▸ **What is being asked**: Duplicate the lines of the records starting at the line that contains "Where should I click to: Click the blue" and ending at the line that contains "pos(52,460)", both included, and nothing else.

▸ **Given data**:
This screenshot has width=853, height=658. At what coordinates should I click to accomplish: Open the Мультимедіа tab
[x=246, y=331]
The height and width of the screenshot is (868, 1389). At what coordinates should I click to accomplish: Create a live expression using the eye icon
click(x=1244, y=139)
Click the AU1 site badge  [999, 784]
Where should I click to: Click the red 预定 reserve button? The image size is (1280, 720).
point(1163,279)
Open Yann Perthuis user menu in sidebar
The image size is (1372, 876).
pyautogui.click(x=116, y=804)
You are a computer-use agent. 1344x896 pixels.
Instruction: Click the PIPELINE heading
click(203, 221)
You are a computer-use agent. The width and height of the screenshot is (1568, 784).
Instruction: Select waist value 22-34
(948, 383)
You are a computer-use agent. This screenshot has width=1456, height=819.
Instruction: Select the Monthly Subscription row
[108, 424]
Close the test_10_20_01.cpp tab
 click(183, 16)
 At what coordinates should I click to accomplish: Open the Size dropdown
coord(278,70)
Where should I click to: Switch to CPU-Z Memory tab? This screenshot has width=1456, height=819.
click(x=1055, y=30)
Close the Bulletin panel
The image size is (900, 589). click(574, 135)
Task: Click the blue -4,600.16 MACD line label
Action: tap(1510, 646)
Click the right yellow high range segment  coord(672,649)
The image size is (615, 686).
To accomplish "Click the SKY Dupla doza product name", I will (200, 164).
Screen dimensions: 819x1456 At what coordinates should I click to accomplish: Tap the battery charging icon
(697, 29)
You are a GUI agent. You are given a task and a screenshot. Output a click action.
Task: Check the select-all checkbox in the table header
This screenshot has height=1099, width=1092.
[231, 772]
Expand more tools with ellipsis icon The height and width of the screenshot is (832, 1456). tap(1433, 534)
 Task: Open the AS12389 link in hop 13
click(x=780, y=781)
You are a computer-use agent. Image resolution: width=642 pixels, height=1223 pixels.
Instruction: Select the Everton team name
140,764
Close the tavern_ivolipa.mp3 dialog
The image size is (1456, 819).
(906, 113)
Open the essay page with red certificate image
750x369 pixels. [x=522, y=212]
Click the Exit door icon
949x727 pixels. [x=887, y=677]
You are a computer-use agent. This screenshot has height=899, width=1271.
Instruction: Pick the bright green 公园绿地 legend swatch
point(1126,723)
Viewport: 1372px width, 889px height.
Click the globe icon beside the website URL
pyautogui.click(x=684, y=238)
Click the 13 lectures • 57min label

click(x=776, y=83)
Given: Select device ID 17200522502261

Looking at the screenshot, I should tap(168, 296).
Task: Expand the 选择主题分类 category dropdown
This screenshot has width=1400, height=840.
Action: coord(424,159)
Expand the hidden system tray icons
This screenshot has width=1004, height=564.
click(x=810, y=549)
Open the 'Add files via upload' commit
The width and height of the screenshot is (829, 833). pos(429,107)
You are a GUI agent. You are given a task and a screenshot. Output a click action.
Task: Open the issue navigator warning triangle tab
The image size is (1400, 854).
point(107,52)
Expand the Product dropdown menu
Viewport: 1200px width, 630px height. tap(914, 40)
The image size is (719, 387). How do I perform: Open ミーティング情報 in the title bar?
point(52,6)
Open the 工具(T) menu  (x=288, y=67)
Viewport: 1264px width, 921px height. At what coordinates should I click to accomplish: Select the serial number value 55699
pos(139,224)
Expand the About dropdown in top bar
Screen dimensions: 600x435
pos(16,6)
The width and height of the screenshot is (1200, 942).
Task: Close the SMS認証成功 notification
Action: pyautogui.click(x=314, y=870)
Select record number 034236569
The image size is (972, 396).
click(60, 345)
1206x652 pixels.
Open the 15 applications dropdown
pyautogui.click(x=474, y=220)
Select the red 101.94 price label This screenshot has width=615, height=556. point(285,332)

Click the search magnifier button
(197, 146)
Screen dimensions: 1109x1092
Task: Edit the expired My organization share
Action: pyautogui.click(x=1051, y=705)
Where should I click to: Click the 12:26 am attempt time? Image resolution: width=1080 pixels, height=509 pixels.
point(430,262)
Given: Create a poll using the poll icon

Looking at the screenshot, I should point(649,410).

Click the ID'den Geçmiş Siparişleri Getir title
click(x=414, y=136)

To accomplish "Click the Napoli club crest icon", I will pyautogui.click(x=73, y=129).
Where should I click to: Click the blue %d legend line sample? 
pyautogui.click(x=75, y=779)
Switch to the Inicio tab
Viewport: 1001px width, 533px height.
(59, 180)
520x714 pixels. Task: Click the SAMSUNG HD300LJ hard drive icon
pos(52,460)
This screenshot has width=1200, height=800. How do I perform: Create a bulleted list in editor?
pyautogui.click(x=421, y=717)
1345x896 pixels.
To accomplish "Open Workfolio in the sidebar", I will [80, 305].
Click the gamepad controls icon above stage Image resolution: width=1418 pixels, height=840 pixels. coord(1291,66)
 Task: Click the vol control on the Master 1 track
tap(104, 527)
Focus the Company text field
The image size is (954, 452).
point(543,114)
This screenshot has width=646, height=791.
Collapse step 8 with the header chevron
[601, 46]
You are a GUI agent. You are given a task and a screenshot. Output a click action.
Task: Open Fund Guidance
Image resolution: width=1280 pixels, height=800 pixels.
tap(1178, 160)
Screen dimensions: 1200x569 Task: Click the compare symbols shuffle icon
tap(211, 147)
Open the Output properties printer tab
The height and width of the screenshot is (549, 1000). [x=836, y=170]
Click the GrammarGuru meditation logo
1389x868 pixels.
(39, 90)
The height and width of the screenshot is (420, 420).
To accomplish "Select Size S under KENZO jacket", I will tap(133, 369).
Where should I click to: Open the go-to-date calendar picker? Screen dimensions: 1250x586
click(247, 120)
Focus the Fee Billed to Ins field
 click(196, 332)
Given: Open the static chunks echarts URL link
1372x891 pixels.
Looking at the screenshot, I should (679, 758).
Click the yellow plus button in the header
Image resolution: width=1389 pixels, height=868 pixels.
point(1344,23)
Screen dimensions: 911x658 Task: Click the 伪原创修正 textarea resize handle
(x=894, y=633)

▸ **Answer below**:
Where should I click to: Click the blue %d legend line sample? 
pyautogui.click(x=75, y=779)
Switch to the Inicio tab
Viewport: 1001px width, 533px height.
(59, 180)
520x714 pixels. Task: Click the SAMSUNG HD300LJ hard drive icon
pos(52,460)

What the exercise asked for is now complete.